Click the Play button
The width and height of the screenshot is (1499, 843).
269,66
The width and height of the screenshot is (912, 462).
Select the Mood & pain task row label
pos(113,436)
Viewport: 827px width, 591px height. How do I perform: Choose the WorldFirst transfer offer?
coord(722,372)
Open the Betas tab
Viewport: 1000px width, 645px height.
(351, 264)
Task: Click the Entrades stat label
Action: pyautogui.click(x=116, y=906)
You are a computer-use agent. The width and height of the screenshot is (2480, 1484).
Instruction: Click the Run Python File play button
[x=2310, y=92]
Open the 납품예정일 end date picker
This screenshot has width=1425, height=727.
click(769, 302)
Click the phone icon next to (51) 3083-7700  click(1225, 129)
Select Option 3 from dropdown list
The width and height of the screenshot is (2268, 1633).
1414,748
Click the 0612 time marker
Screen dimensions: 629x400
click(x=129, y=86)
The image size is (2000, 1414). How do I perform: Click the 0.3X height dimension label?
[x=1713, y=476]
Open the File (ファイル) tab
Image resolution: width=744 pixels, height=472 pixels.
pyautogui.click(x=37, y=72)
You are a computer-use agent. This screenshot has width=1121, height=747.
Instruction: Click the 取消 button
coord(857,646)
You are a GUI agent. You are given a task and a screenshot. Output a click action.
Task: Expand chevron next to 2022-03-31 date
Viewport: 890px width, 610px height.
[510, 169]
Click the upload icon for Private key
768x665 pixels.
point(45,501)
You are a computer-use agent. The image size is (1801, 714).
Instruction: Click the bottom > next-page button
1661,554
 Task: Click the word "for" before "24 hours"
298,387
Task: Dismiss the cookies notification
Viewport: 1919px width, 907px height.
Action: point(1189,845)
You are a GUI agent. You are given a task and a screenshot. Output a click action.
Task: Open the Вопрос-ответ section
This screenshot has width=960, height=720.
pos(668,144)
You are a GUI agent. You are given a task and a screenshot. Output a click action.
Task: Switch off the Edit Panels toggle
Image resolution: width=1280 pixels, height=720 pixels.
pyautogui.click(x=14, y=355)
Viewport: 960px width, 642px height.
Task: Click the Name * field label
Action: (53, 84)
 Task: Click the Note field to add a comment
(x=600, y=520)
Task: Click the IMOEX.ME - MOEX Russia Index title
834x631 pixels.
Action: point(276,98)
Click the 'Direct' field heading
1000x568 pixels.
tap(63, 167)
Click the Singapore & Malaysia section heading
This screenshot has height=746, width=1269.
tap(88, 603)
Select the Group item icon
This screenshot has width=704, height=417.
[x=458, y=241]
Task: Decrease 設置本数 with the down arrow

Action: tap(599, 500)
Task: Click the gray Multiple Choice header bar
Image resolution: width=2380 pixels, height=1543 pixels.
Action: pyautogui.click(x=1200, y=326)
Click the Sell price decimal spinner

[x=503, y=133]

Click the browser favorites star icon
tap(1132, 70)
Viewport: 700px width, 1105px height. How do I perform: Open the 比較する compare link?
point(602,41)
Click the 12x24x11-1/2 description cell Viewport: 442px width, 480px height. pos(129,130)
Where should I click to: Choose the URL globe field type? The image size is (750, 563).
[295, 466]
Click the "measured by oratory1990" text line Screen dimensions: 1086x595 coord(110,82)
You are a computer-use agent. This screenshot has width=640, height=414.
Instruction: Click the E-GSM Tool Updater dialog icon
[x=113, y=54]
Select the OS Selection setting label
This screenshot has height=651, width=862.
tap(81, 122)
══════════════════════════════
§ GIVEN INSTRUCTION
Reproduce every record above line for line, keeping each one unchanged.

§ THE COMPLETED TASK
Click the Play button
The width and height of the screenshot is (1499, 843).
269,66
The width and height of the screenshot is (912, 462).
Select the Mood & pain task row label
pos(113,436)
Viewport: 827px width, 591px height. How do I perform: Choose the WorldFirst transfer offer?
coord(722,372)
Open the Betas tab
Viewport: 1000px width, 645px height.
(351, 264)
Task: Click the Entrades stat label
Action: pyautogui.click(x=116, y=906)
You are a computer-use agent. The width and height of the screenshot is (2480, 1484).
Instruction: Click the Run Python File play button
[x=2310, y=92]
Open the 납품예정일 end date picker
This screenshot has width=1425, height=727.
click(769, 302)
Click the phone icon next to (51) 3083-7700  click(1225, 129)
Select Option 3 from dropdown list
The width and height of the screenshot is (2268, 1633).
1414,748
Click the 0612 time marker
Screen dimensions: 629x400
click(x=129, y=86)
The image size is (2000, 1414). How do I perform: Click the 0.3X height dimension label?
[x=1713, y=476]
Open the File (ファイル) tab
Image resolution: width=744 pixels, height=472 pixels.
pyautogui.click(x=37, y=72)
You are a computer-use agent. This screenshot has width=1121, height=747.
Instruction: Click the 取消 button
coord(857,646)
You are a GUI agent. You are given a task and a screenshot. Output a click action.
Task: Expand chevron next to 2022-03-31 date
Viewport: 890px width, 610px height.
[510, 169]
Click the upload icon for Private key
768x665 pixels.
point(45,501)
You are a computer-use agent. The image size is (1801, 714).
Instruction: Click the bottom > next-page button
1661,554
 Task: Click the word "for" before "24 hours"
298,387
Task: Dismiss the cookies notification
Viewport: 1919px width, 907px height.
Action: point(1189,845)
You are a GUI agent. You are given a task and a screenshot. Output a click action.
Task: Open the Вопрос-ответ section
This screenshot has width=960, height=720.
pos(668,144)
You are a GUI agent. You are given a task and a screenshot. Output a click action.
Task: Switch off the Edit Panels toggle
Image resolution: width=1280 pixels, height=720 pixels.
pyautogui.click(x=14, y=355)
Viewport: 960px width, 642px height.
Task: Click the Name * field label
Action: (53, 84)
 Task: Click the Note field to add a comment
(x=600, y=520)
Task: Click the IMOEX.ME - MOEX Russia Index title
834x631 pixels.
Action: point(276,98)
Click the 'Direct' field heading
1000x568 pixels.
tap(63, 167)
Click the Singapore & Malaysia section heading
This screenshot has height=746, width=1269.
tap(88, 603)
Select the Group item icon
This screenshot has width=704, height=417.
[x=458, y=241]
Task: Decrease 設置本数 with the down arrow

Action: tap(599, 500)
Task: Click the gray Multiple Choice header bar
Image resolution: width=2380 pixels, height=1543 pixels.
Action: pyautogui.click(x=1200, y=326)
Click the Sell price decimal spinner

[x=503, y=133]

Click the browser favorites star icon
tap(1132, 70)
Viewport: 700px width, 1105px height. How do I perform: Open the 比較する compare link?
point(602,41)
Click the 12x24x11-1/2 description cell Viewport: 442px width, 480px height. pos(129,130)
Where should I click to: Choose the URL globe field type? The image size is (750, 563).
[295, 466]
Click the "measured by oratory1990" text line Screen dimensions: 1086x595 coord(110,82)
You are a computer-use agent. This screenshot has width=640, height=414.
Instruction: Click the E-GSM Tool Updater dialog icon
[x=113, y=54]
Select the OS Selection setting label
This screenshot has height=651, width=862.
tap(81, 122)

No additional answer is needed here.